What is asked: Please copy out, word for word, the lines starting at the one containing "Image resolution: width=952" and ending at the one containing "expected [736, 913]", both included. Give only those lines.

Data in this exercise:
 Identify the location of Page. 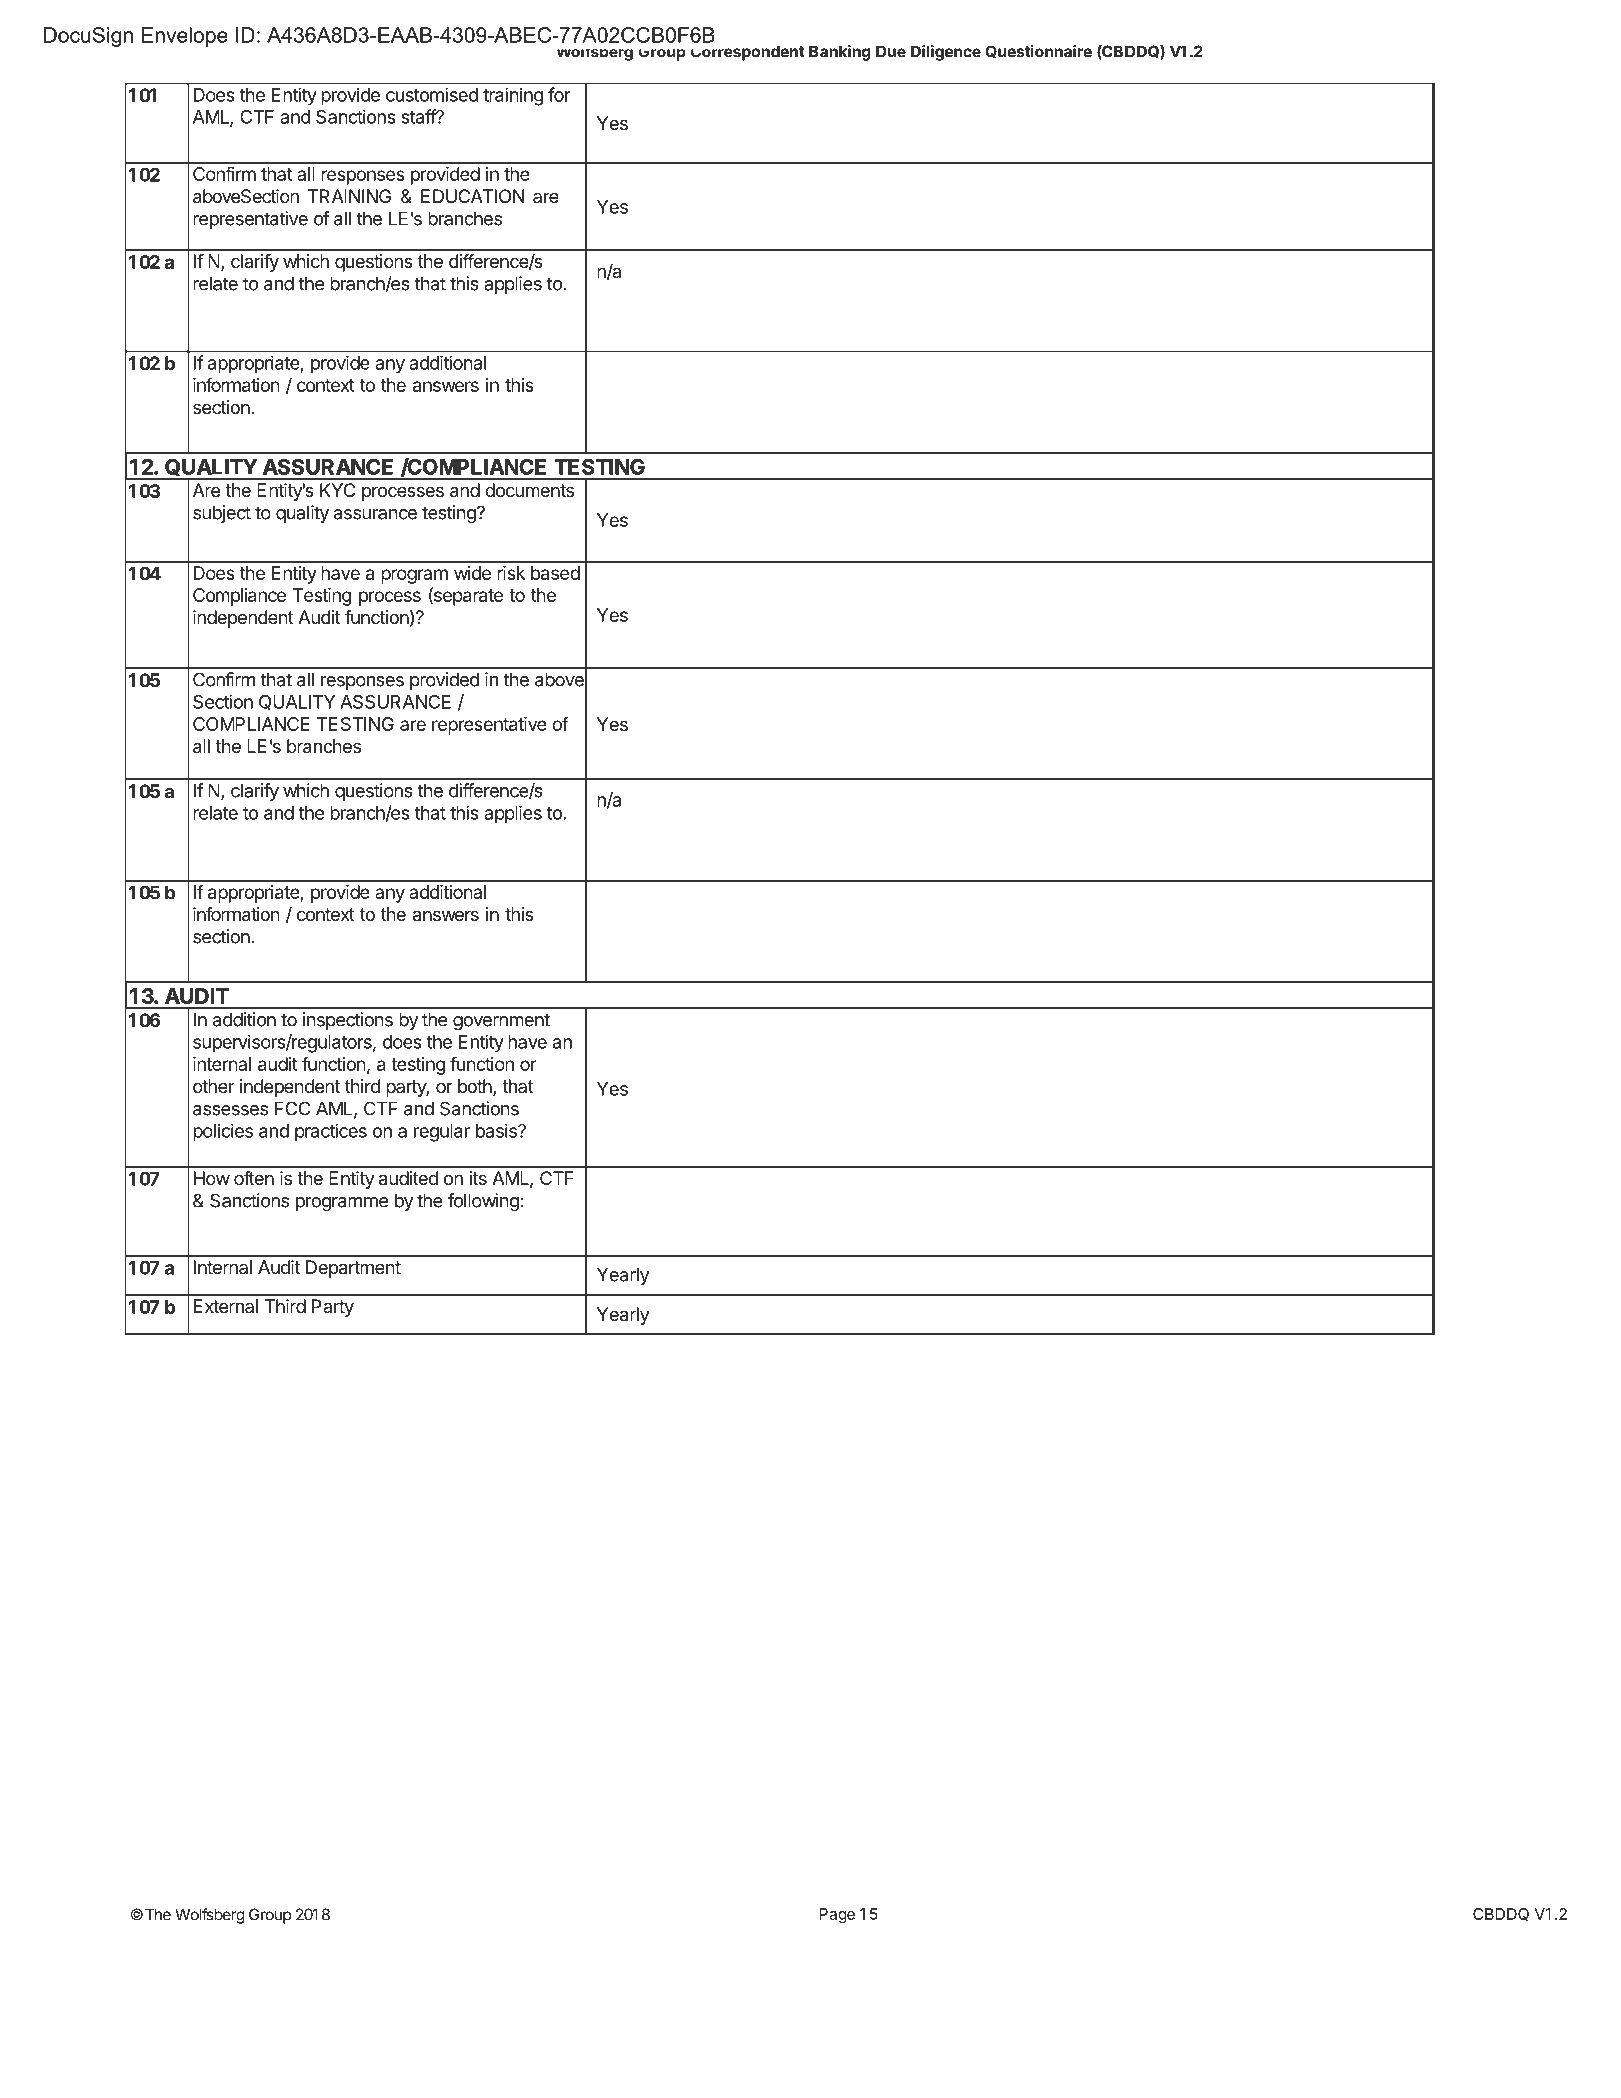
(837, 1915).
* * *
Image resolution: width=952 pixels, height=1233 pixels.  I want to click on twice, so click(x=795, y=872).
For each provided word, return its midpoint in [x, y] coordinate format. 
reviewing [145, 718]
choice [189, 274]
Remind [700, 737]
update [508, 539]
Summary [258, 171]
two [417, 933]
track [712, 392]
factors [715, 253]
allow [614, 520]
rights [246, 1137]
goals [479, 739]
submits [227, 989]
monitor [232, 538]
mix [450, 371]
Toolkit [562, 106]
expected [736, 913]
==
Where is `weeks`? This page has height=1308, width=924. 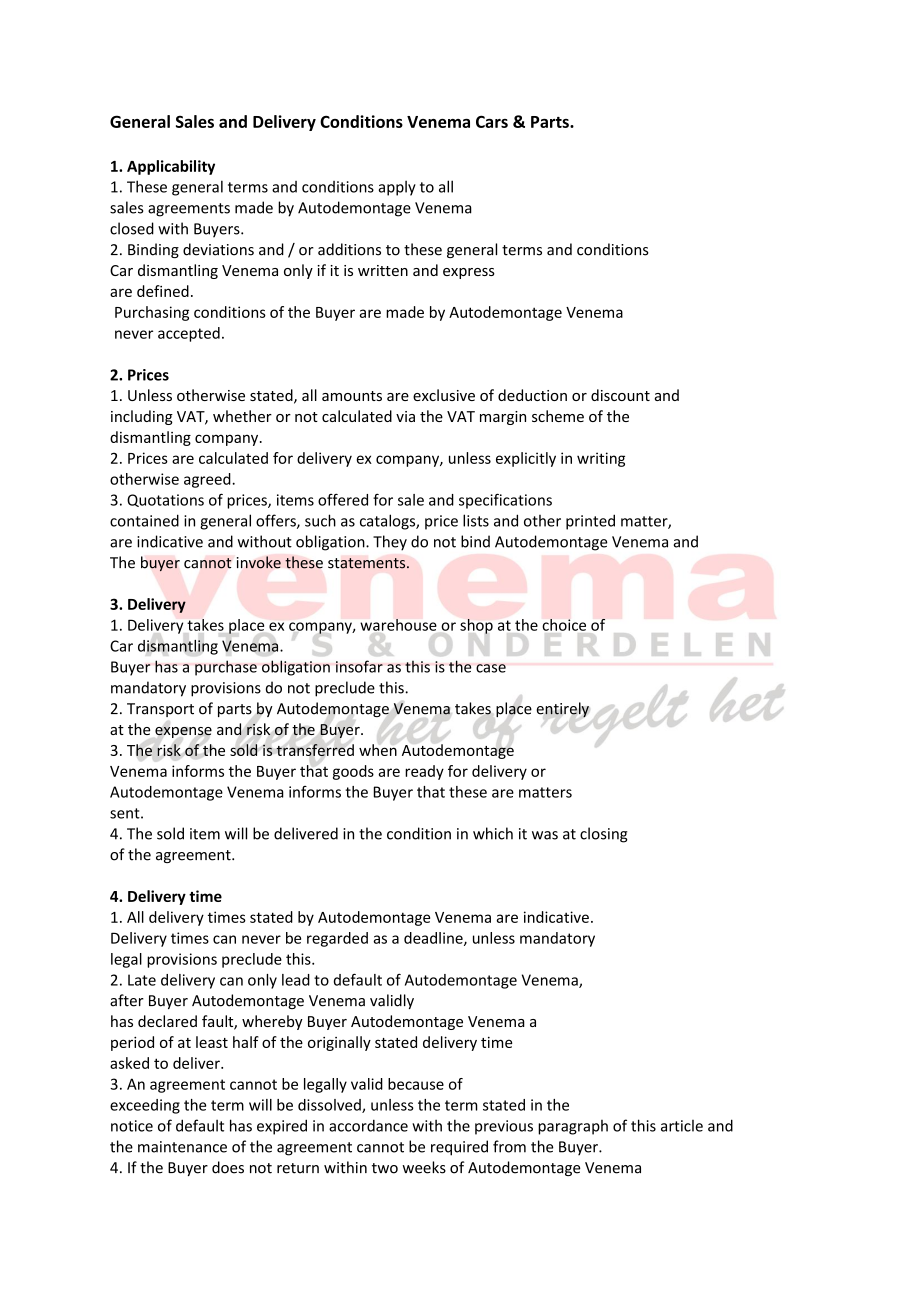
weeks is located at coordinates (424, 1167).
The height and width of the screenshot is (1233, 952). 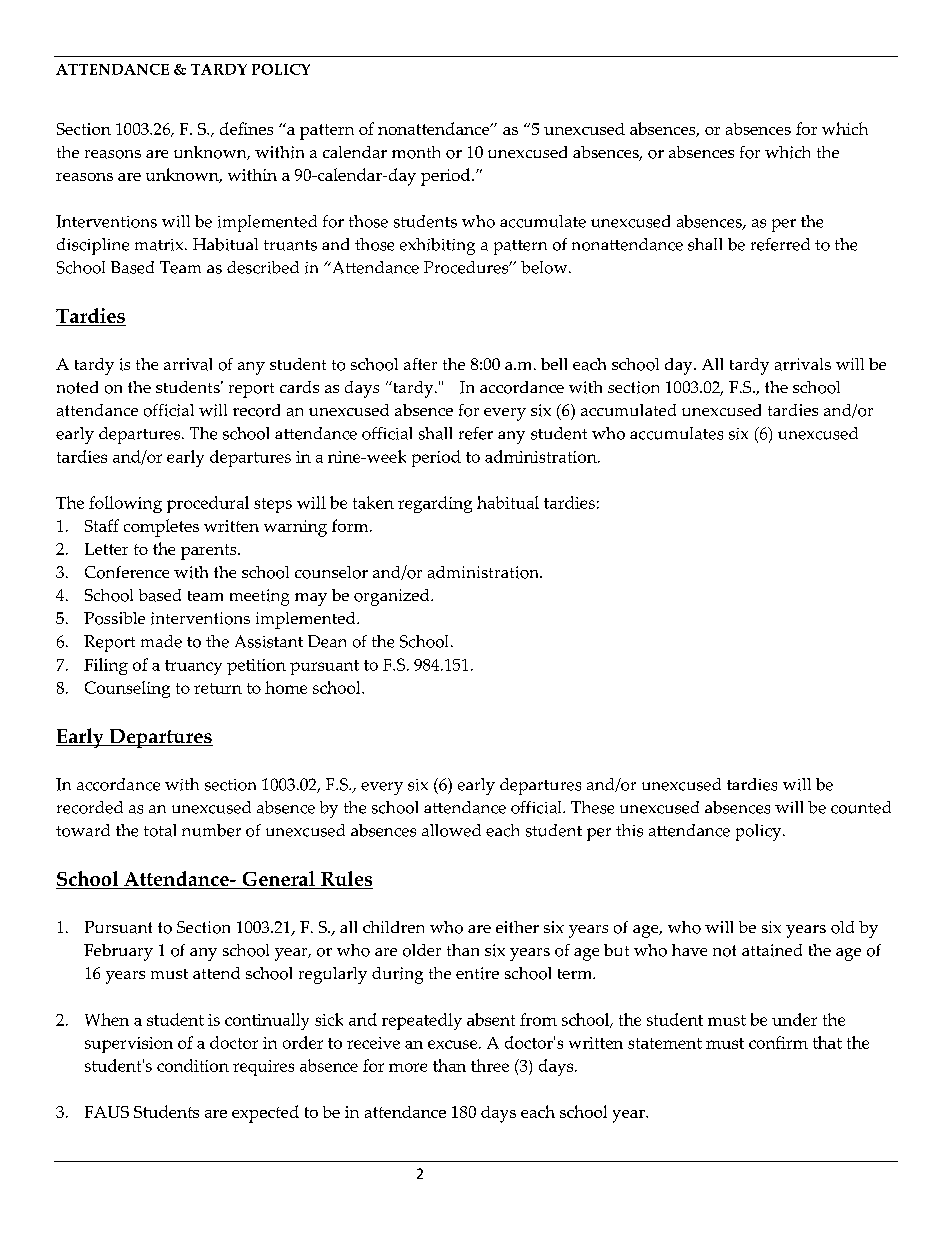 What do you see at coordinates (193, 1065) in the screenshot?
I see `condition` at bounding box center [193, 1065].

In response:
Image resolution: width=952 pixels, height=1233 pixels.  I want to click on twice, so click(x=795, y=872).
For each provided word, return its midpoint in [x, y] coordinate format. 
reviewing [145, 718]
choice [189, 274]
Remind [700, 737]
update [508, 539]
Summary [258, 171]
two [417, 933]
track [712, 392]
factors [715, 253]
allow [614, 520]
rights [246, 1137]
goals [479, 739]
submits [227, 989]
monitor [232, 538]
mix [450, 371]
Toolkit [562, 106]
expected [736, 913]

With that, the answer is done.